I made a last minute decision to go away to Atlantic City, NJ and have some spa treatment. Because it was last minute, I didn't have much money to enjoy my birthday the way I wanted to, so I sprung for a two night stay at Bally's Hotel & Casino and I made the best of it. I left on the 7th and returned the 9th and it was definitely a moment to remember. The hotel was great. It was the first time I checked into a hotel under my name and the first time in over a decade I've been in a hotel too, so it was a freeing experience and helped me get away from all present troubles. A home away from home if you will.
The gambling I didn't go for, but I gave it a shot and of course regretted it. Aside from that, I chose to dine at Johnny Rockets diner which I never heard of before. They made me feel like home and had some great burgers! I befriended a server named Kira and I mentioned it was my birthday. The diner had a 1950s feel to it and again, it was just a great experience.

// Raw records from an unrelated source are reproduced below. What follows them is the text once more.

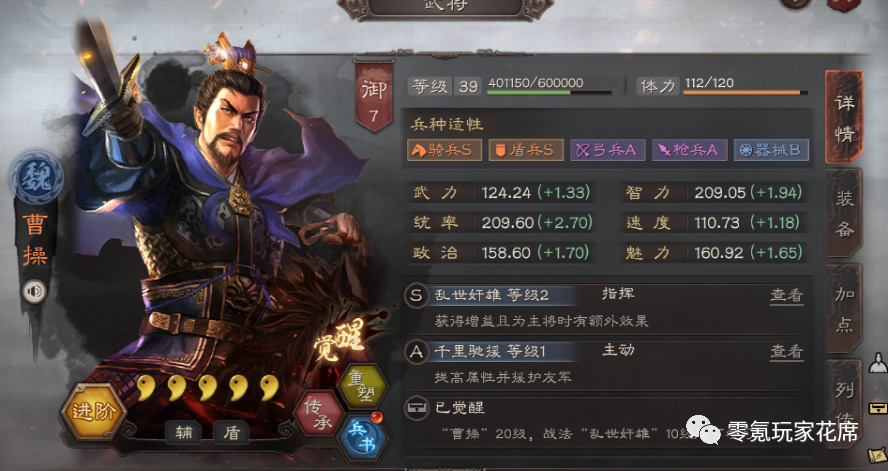
Task: View details of 乱世奸雄 via 查看
Action: (787, 295)
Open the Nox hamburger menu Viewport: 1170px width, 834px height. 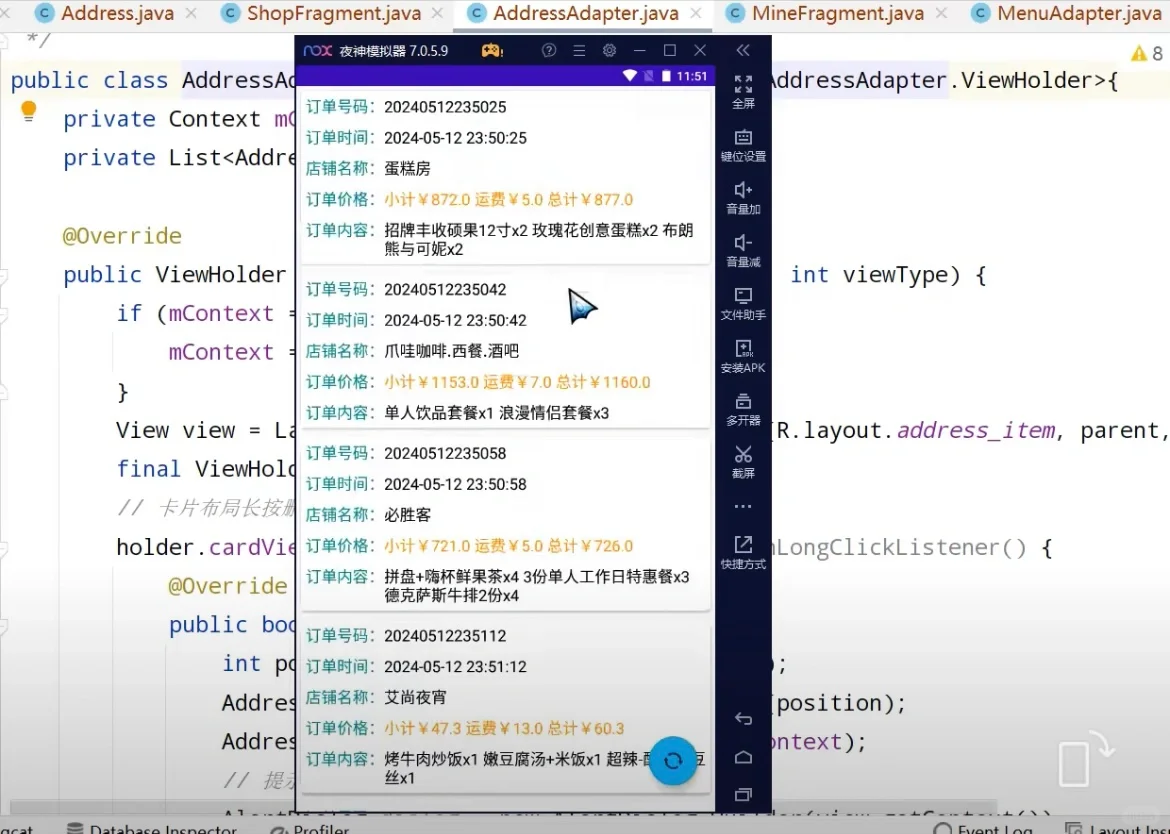(579, 50)
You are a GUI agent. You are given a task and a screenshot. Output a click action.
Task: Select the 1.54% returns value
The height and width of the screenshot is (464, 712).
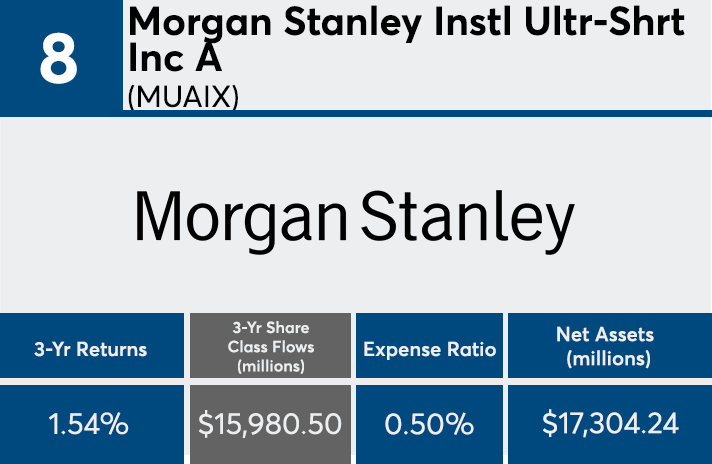[x=91, y=424]
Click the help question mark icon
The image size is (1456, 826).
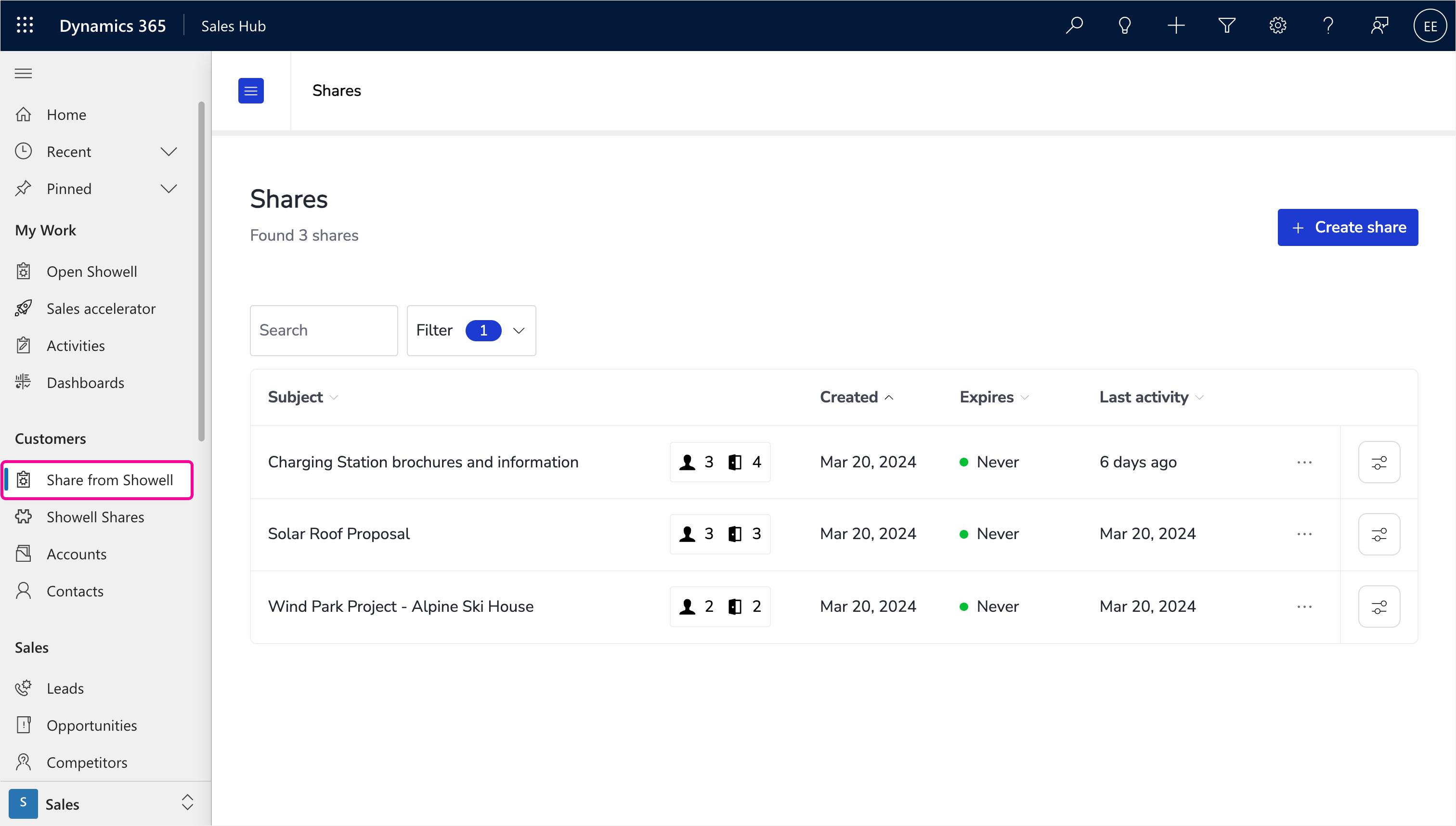coord(1328,26)
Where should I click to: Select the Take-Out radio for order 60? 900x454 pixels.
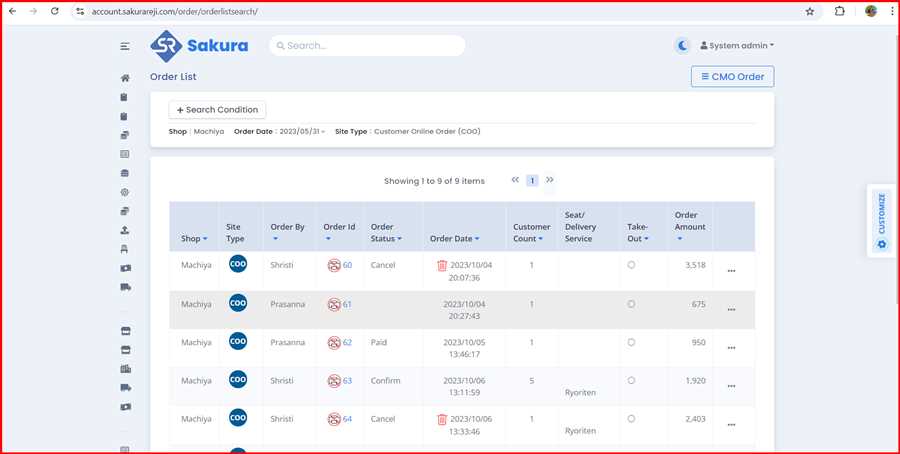(x=631, y=265)
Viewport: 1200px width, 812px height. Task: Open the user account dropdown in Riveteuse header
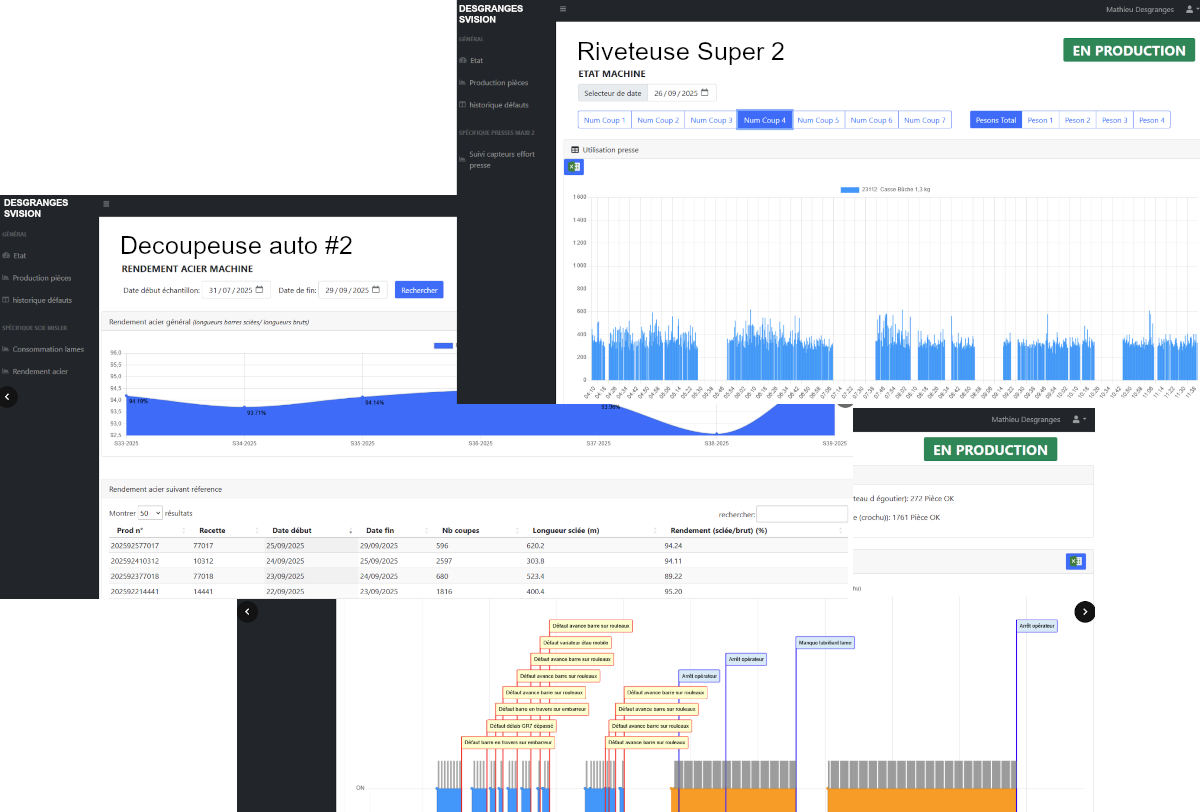(1190, 9)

The day of my birthday, I got an early start, ate breakfast and then walked along the boardwalk. I took dozens of pictures along the way and it was a great tourist moment as I'm not in New Jersey everyday. I originally wanted to get a massage at a spa because I could use the relaxation but couldn't afford the high prices in the hotel. Along the boardwalk, I saw several massage places and got one for $30. Granted it was a clothes-on massage. Not that I wanted to get naked, but a little massage oil on my back would have made that birthday a relaxing one. But I got it nonetheless and felt somewhat relaxed 30 mins later.
After the massage I continued my trek along the boardwalk and took pictures of all the great shops and sights. The adjacent hotels and the seagulls on the boardwalk. The hour long walk in the cloudy, brisk weather made me very sleepy so I took a nap for several hours when I got back to the hotel. That night, I went back to the diner and was asked to stay in this time. Being an empath who avoids crowds I got all my food for takeout. I didn't catch on why I was being asked to stay in, I guess I was that clueless. I ordered a banana shake and a lime margerita and soon after that, the lights went down. I hadn't a clue why.
Next thing I know, I'm being asked my name by another server; again, this was all random to me and I didn't know why. I thought I was just that popular of a customer today. After that, another server comes out with a dessert in her hand and makes an announcement. The entire restaurant sung happy birthday and even though I was a little embarrassed, I was a good sport about it and smiled. They did a little song and dance, just because that's what they do and was unrelated to my bday. Of course I thought it was for me so I took a small 20 second video.
When I got back to my hotel room, I had a huge smile that was there for hours. At that moment, I knew spending my birthday alone was a perfect choice and I am glad I did it. The next morning I got ready to leave, checked out and on my way to the bus station, befriended a woman who was glad I walked up. Turns out the station was closed at 6:30am when it should have been open. She basically said I was her guardian and she's glad that i could keep her company because she was all alone, standing there for her bus which never came. We got to talking about the casino and she admitted to being a gambling addict with a problem and that she blew $1000 and won nothing. I felt for her, but I'm glad she could talk to me about it and be honest. At that point I knew an empath is always on duty and you never know when or why someone will stop and talk to you.
We walked back to the bus depot because our buses never came and had she not suggested we walk there, I would have missed my bus. On my way back into Brooklyn from Manhattan, lucky me, I was the only passenger aboard the Greyhound and I even took a picture of that for proof of that relaxation:
When I finally got home, I was relaxed and had many new memories which I am glad I was able to gain spending my birthday all by myself, something I must do again soon. My sister told me this was the last year in my 20s so I should live it up and boy, did I. I'm very grateful to have had such an amazing time and I thank all those involved who helped me create new memories.
Everyday of my life it's about someone else and their problems and their life. When my day comes around, that one day every year, I make sure it's about me and only me which is why I celebrate my birthday from February 1st to February 9th because I deserve that much care and attention no one will show to me unless I show it to myself.